*** LEESTEKST

De vaststaande feiten in conventie en reconventie
1. Plan [betrokkene] is een initiatief van de familie [betrokkene] tot ontwikkeling van een woondomein in een landelijke omgeving te [woonplaats]. Het betreft een particulier woonterrein waarop voor gemeenschappelijke kosten diverse voorzieningen gemeenschappelijk zijn, zoals onder meer de infrastructuur (straatverlichting) en het onderhoud daarvan en het onderhoud van de voortuinen van de bewoners van het plan, evenals het maaien van de bermen en het knippen van de hagen.
2. [eiser] bezitten allen een woning op voornoemd woondomein. Zij hebben daarvoor, ieder voor zich dan wel gezamenlijk met zijn of haar echtgeno(o)t(e), een bouwkavel gekocht van de vennootschap [betrokkene] Project Onroerende Zaken BV en/of de heer [betrokkene].
3. Teneinde alles volgens het Plan [betrokkene] te laten verlopen, zijn [eiser] eveneens een (bij notariële akte opgemaakte) beheersovereenkomst aangegaan met de [gedaagde]. De [gedaagde] dient het Plan [betrokkene] te onderhouden en te behouden in de originele staat.
4. In de hiervoor bedoelde beheersovereenkomst is, voor zover van belang, het volgende bepaald.
“3. (...)
1. De [gedaagde] zal ten behoeve van de eigenaar en de overige eigenaars van het Plan [betrokkene] te [woonplaats], zorg dragen voor:
a. het (doen) aanleggen en onderhouden van:
1. toegangsweg, toegangspoort, straatwerk, greppels en straatverlichting;
2. groenvoorziening op de mandelige zaak;
3. groenvoorziening en perceelsafscheiding op de privé gedeelten;
4. brievenbussen;
5. buitenverlichting;
Alle overige voorzieningen en afscheidingen door de eigenaar op zijn privé gedeelte aan te leggen behoeven de goedkeuring van de stichting;
b. het onderhouden van die contacten die nodig zijn voor de aanleg en onderhoud van een ongestoorde ontvangst van water, gas, electra, radio/televisiesignalen;
c. het beschikbaar zijn van de zodanige afvalcontainers voor het (eventueel gescheiden) inzamelen van huisvuil als nodig of wenselijk zal blijkens alsmede het doen ledigen ervan;
d. het opstellen van een terreinreglement en de bewaking van de naleving ervan.

******
*** BRONFRAGMENT

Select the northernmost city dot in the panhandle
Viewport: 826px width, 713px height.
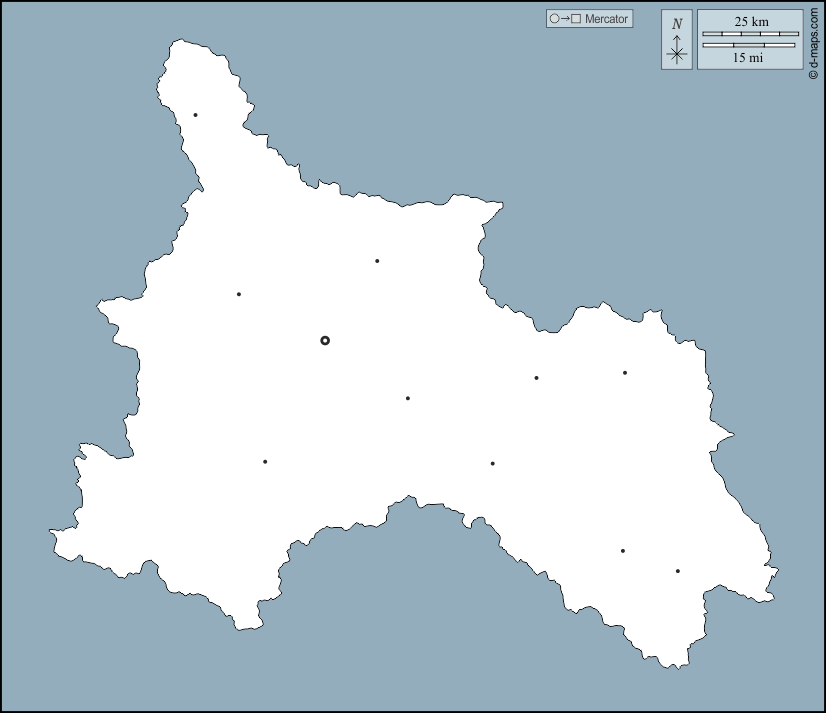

******

WAT NODIG IS —
Geef het stuk van de leestekst van "De vaststaande feiten" tot en met "de heer [betrokkene]." letterlijk terug.

OPLOSSING —
De vaststaande feiten in conventie en reconventie
1. Plan [betrokkene] is een initiatief van de familie [betrokkene] tot ontwikkeling van een woondomein in een landelijke omgeving te [woonplaats]. Het betreft een particulier woonterrein waarop voor gemeenschappelijke kosten diverse voorzieningen gemeenschappelijk zijn, zoals onder meer de infrastructuur (straatverlichting) en het onderhoud daarvan en het onderhoud van de voortuinen van de bewoners van het plan, evenals het maaien van de bermen en het knippen van de hagen.
2. [eiser] bezitten allen een woning op voornoemd woondomein. Zij hebben daarvoor, ieder voor zich dan wel gezamenlijk met zijn of haar echtgeno(o)t(e), een bouwkavel gekocht van de vennootschap [betrokkene] Project Onroerende Zaken BV en/of de heer [betrokkene].